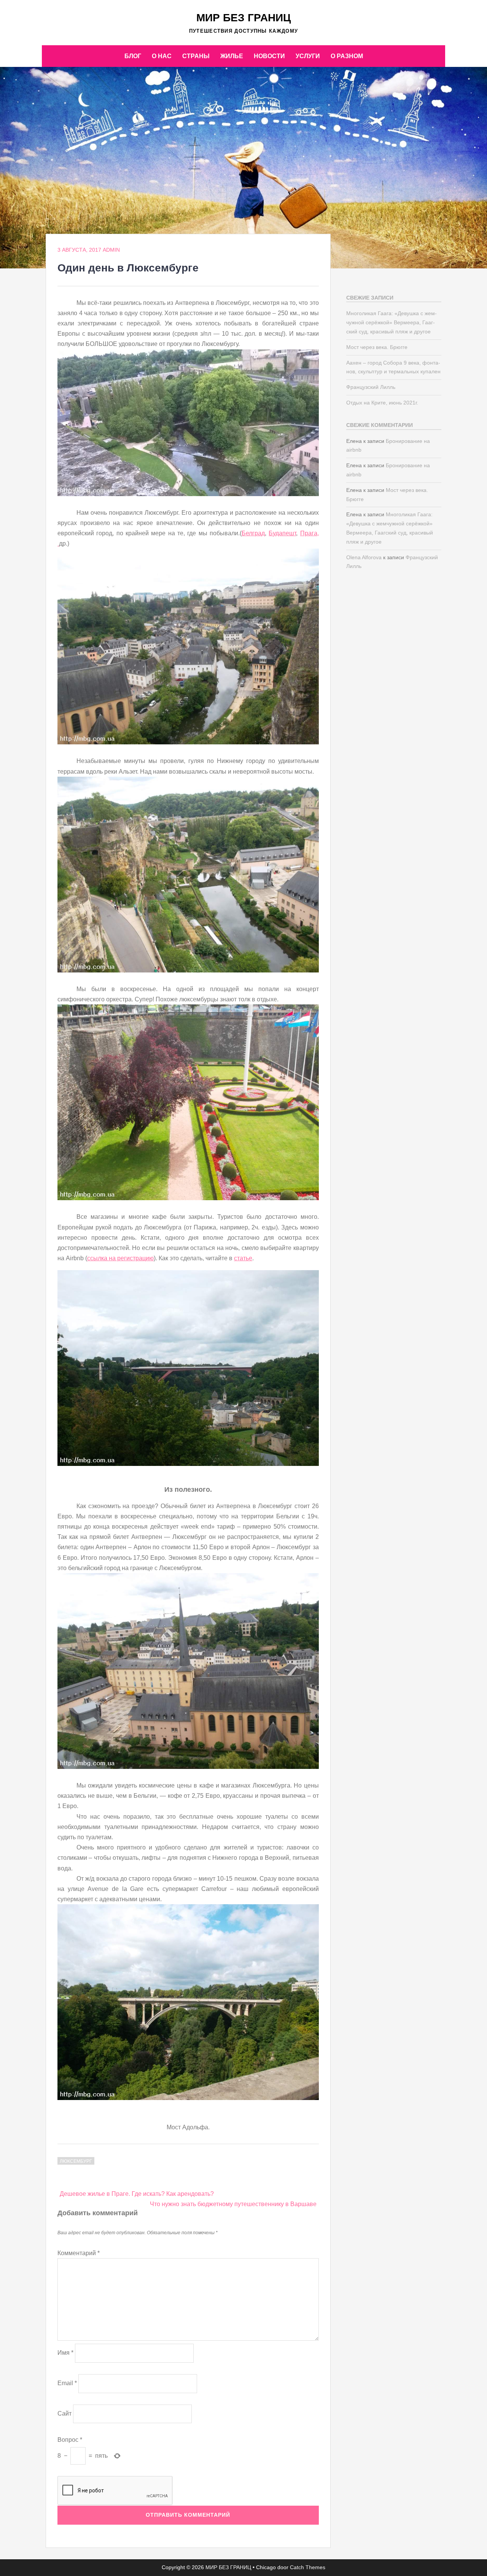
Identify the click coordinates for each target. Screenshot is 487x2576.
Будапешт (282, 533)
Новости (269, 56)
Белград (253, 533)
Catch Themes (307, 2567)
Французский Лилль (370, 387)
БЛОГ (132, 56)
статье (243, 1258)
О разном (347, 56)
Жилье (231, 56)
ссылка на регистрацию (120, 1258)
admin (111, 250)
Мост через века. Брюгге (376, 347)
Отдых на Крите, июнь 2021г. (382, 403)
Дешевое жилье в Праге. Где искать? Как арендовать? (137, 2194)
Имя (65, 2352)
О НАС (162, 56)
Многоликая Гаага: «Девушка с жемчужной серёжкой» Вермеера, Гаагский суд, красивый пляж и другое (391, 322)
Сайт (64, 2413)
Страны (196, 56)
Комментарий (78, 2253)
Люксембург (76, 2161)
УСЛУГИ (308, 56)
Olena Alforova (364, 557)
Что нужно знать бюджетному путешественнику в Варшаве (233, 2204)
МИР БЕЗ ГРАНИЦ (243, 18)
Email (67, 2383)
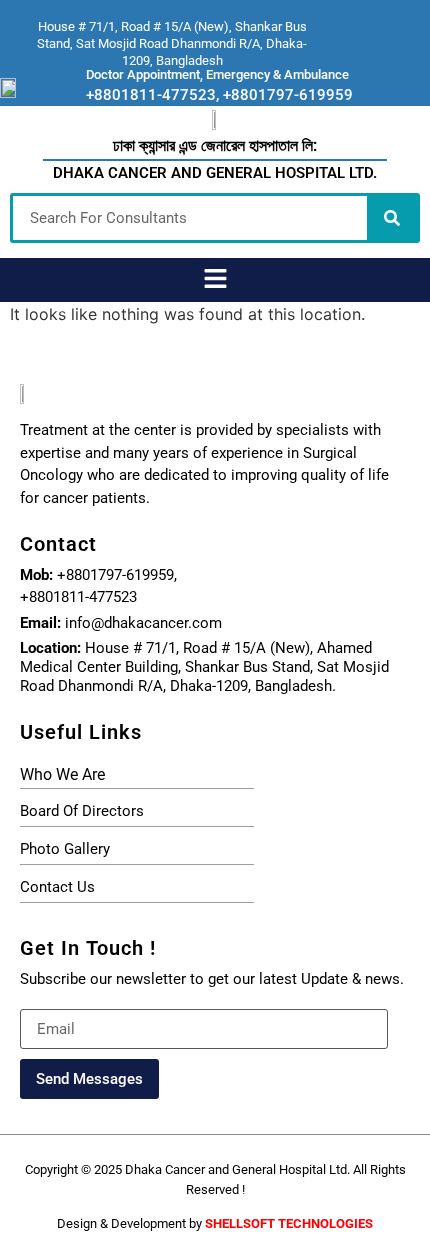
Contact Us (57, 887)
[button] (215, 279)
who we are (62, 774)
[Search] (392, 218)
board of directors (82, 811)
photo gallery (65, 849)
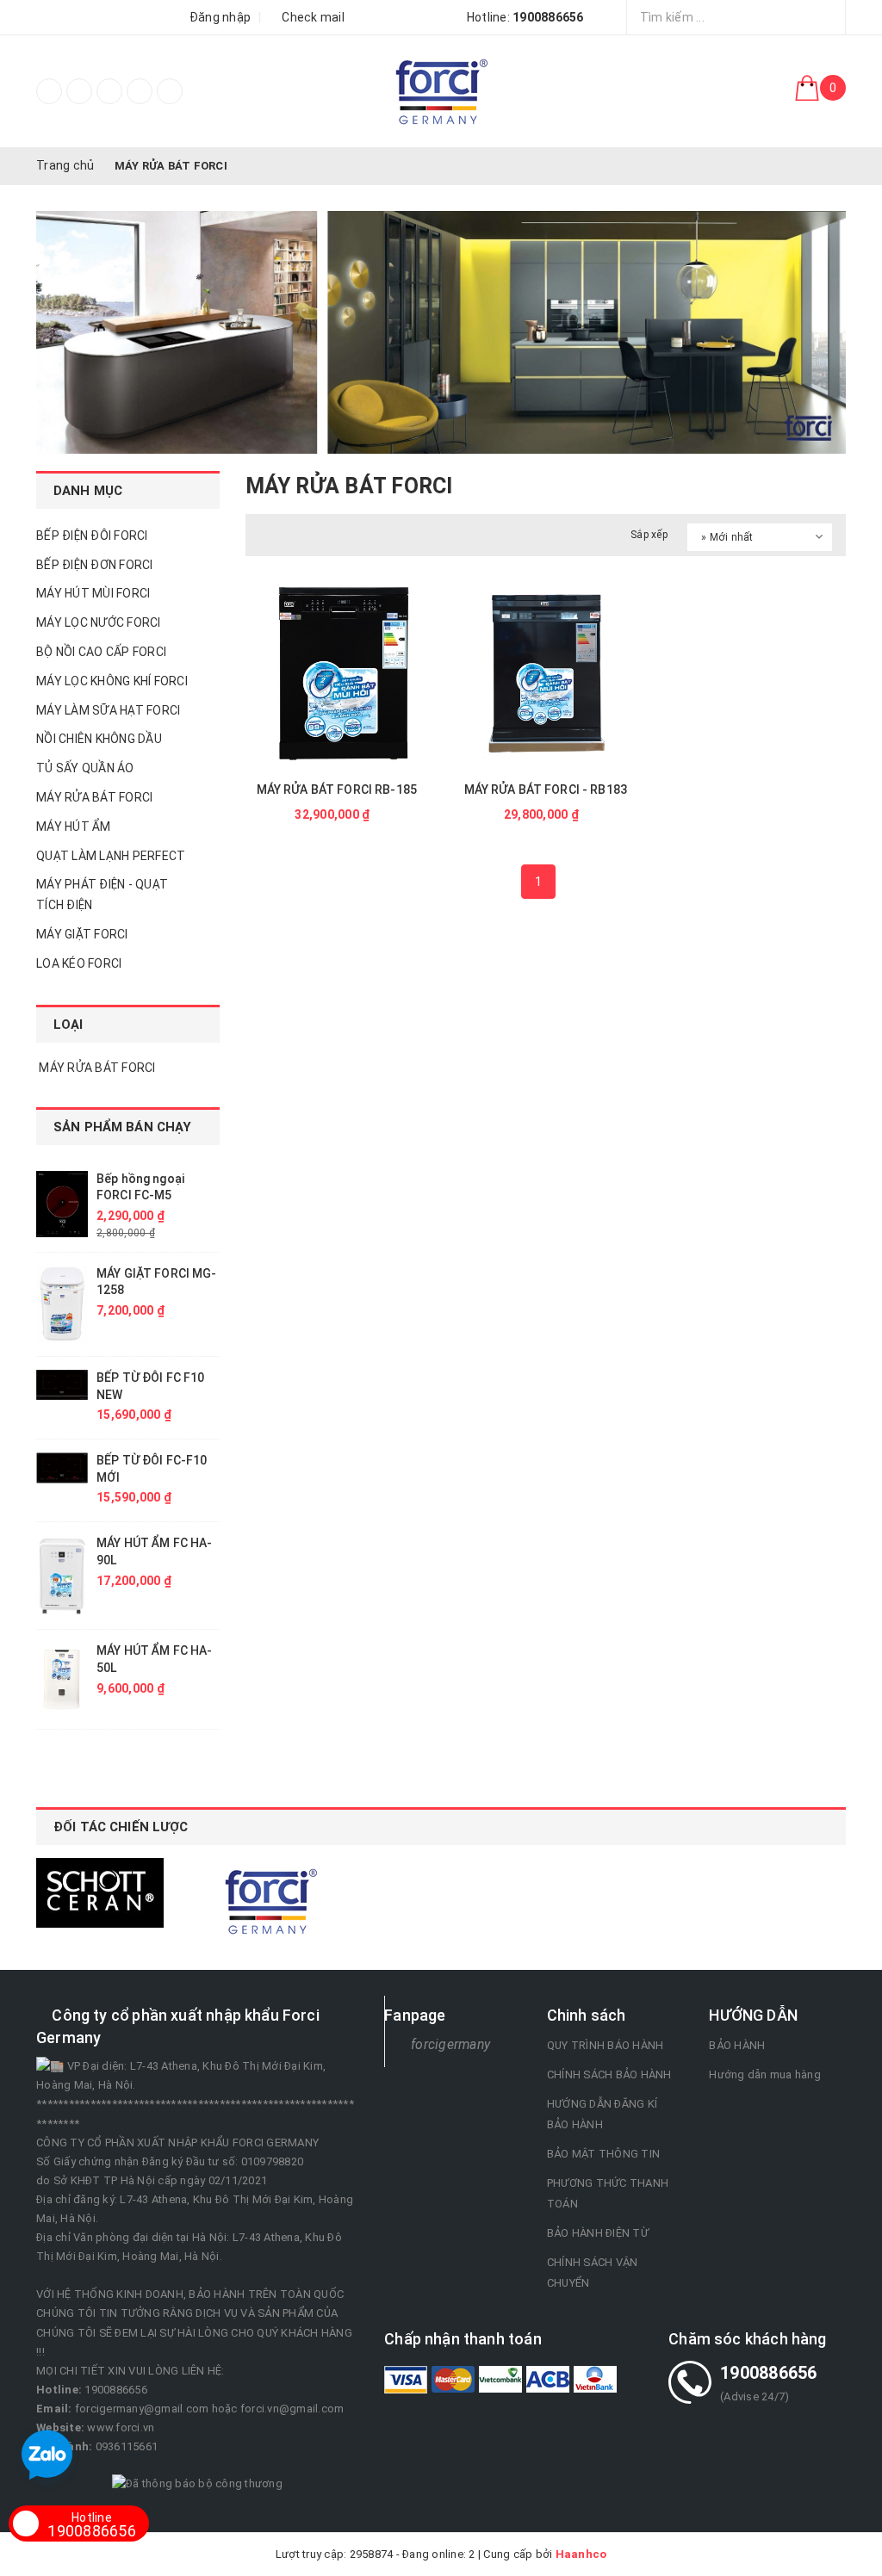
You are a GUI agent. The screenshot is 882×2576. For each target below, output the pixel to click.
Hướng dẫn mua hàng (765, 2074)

———

Search the material for the word "click" and copy each line where it occurs.

### ANSWER AREA
Identify the click coordinates for each target. Screenshot is 487x2576.
You are a GUI agent. The screenshot is 882×2576. For each target below, output the pixel to click.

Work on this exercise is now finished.